**Task inputs:**
+---+

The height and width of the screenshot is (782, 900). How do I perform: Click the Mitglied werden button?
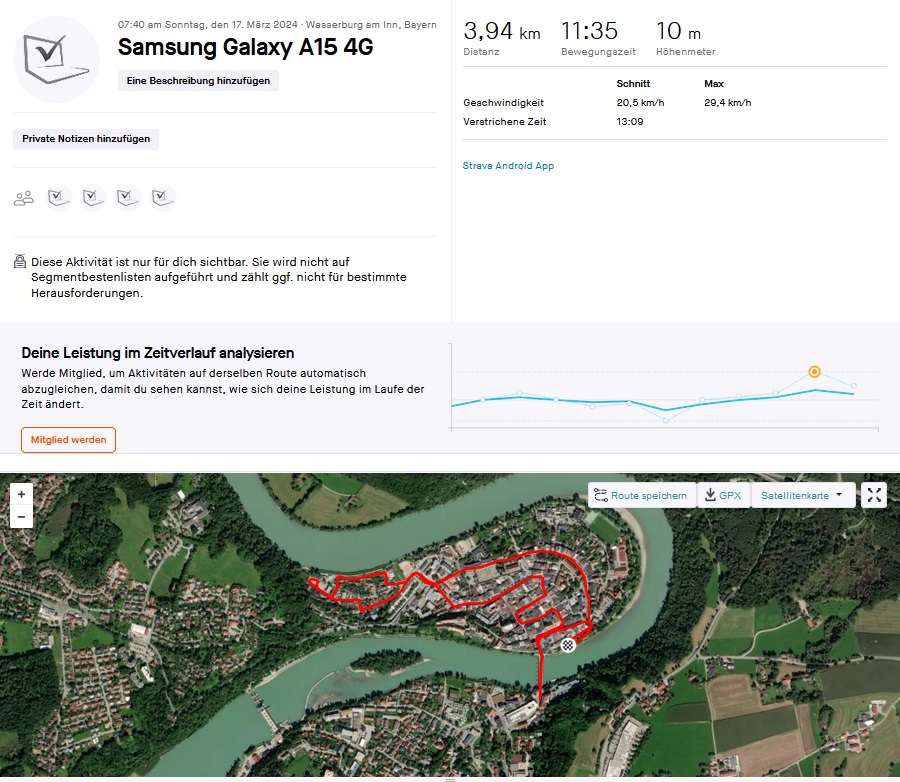[68, 440]
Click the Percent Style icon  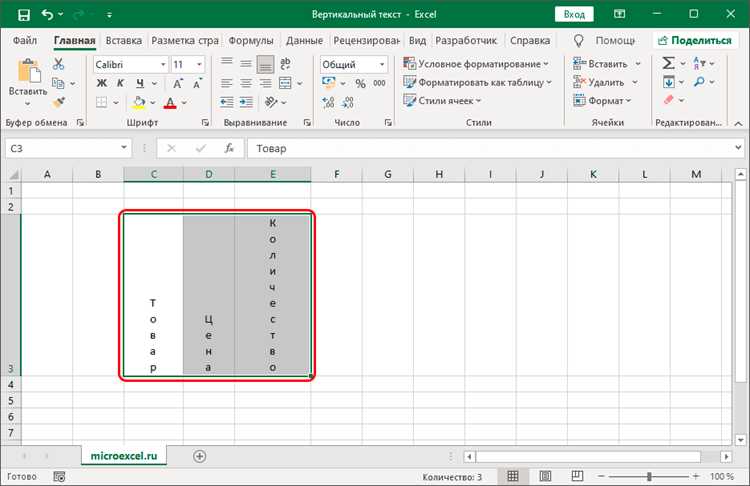360,83

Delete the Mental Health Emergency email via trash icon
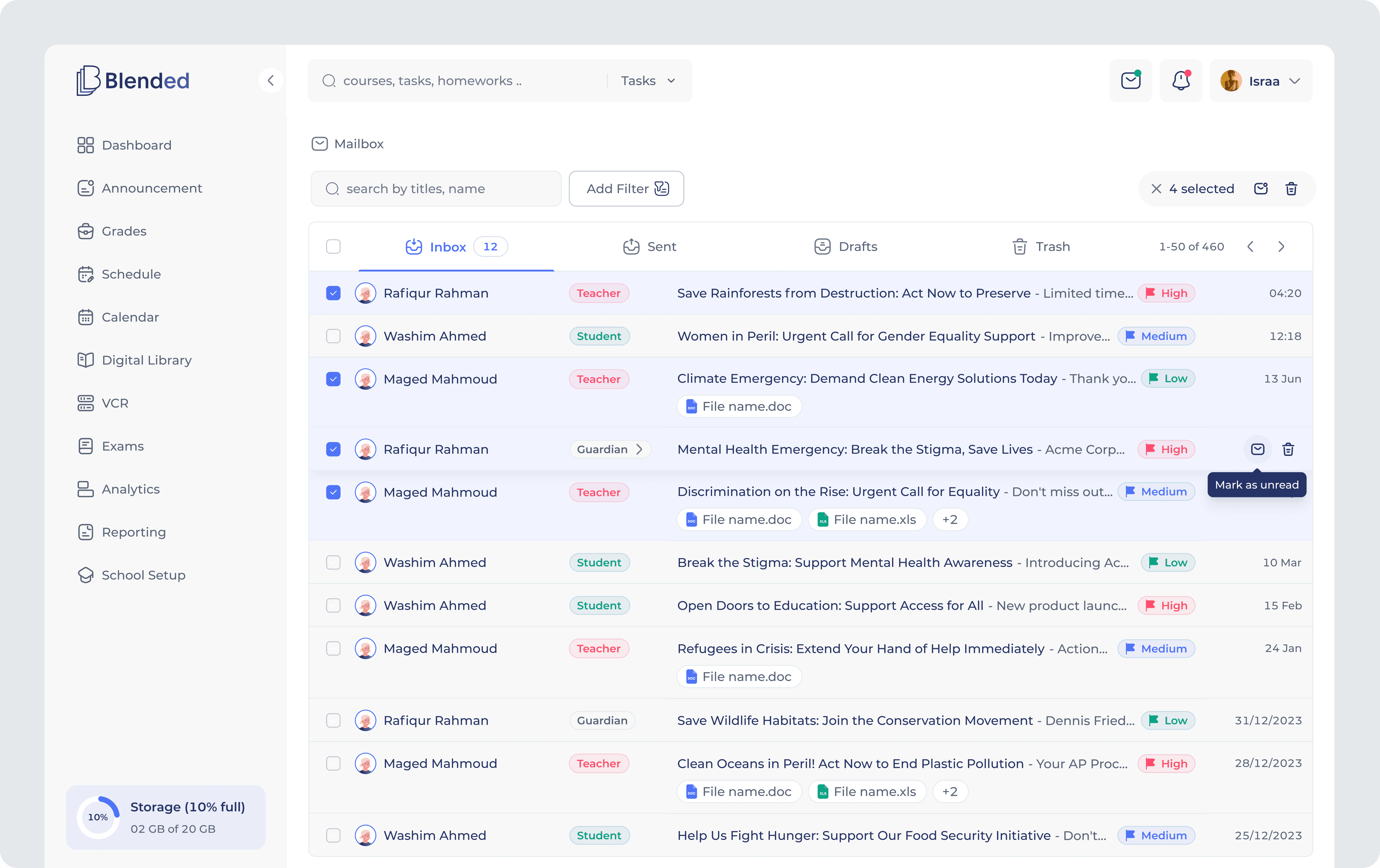[1288, 449]
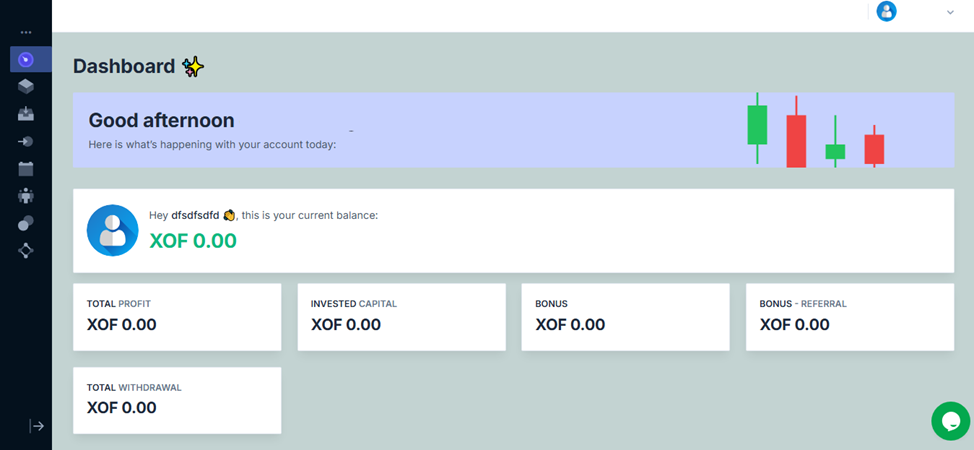Click the two overlapping circles sidebar icon
This screenshot has height=450, width=974.
point(26,223)
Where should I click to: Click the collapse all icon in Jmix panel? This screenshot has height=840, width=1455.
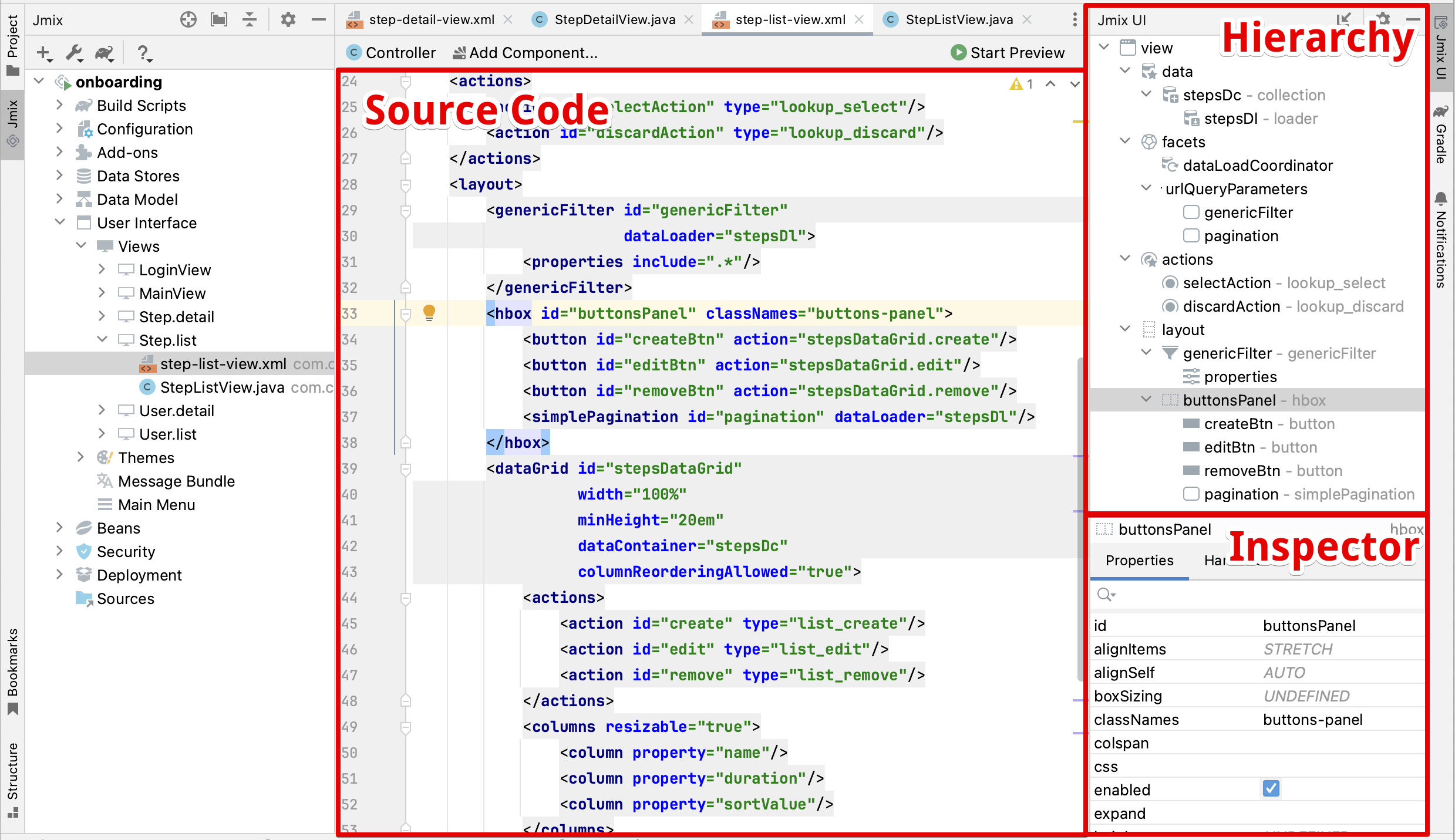pyautogui.click(x=250, y=20)
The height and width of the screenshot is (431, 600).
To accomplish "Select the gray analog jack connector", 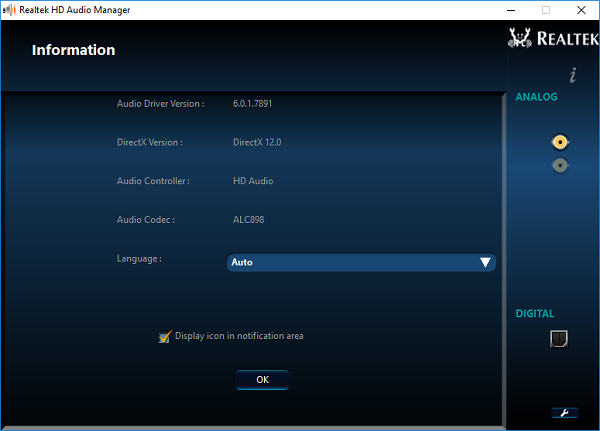I will click(x=560, y=166).
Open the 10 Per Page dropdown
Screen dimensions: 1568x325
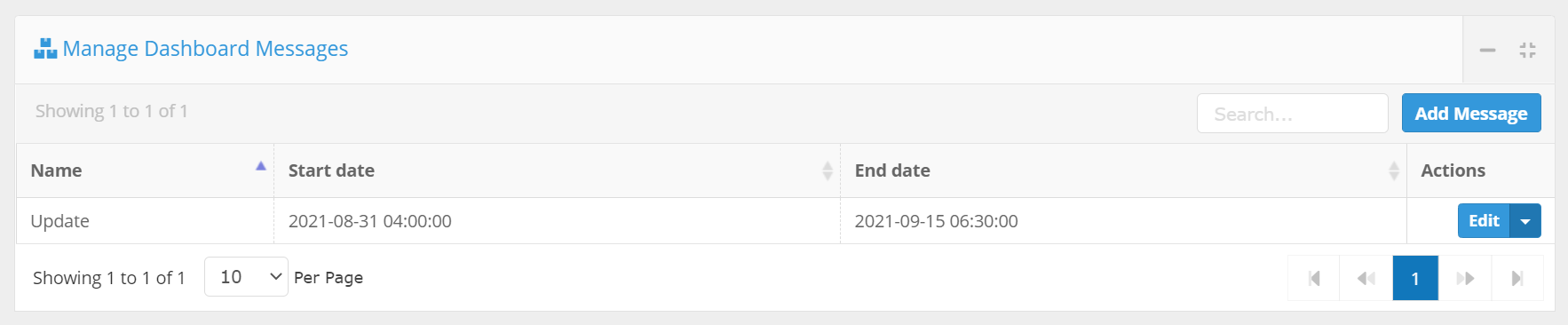coord(246,277)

+---+

**Task:** Show each line of the listing above that contains the word "width". Case counts.

**Written response:**
The height and width of the screenshot is (782, 900). How do I perform: Click the Mitglied werden button?
This screenshot has height=450, width=974.
Where should I click to: Click the collapse all icon in Jmix panel? This screenshot has height=840, width=1455.
The height and width of the screenshot is (431, 600).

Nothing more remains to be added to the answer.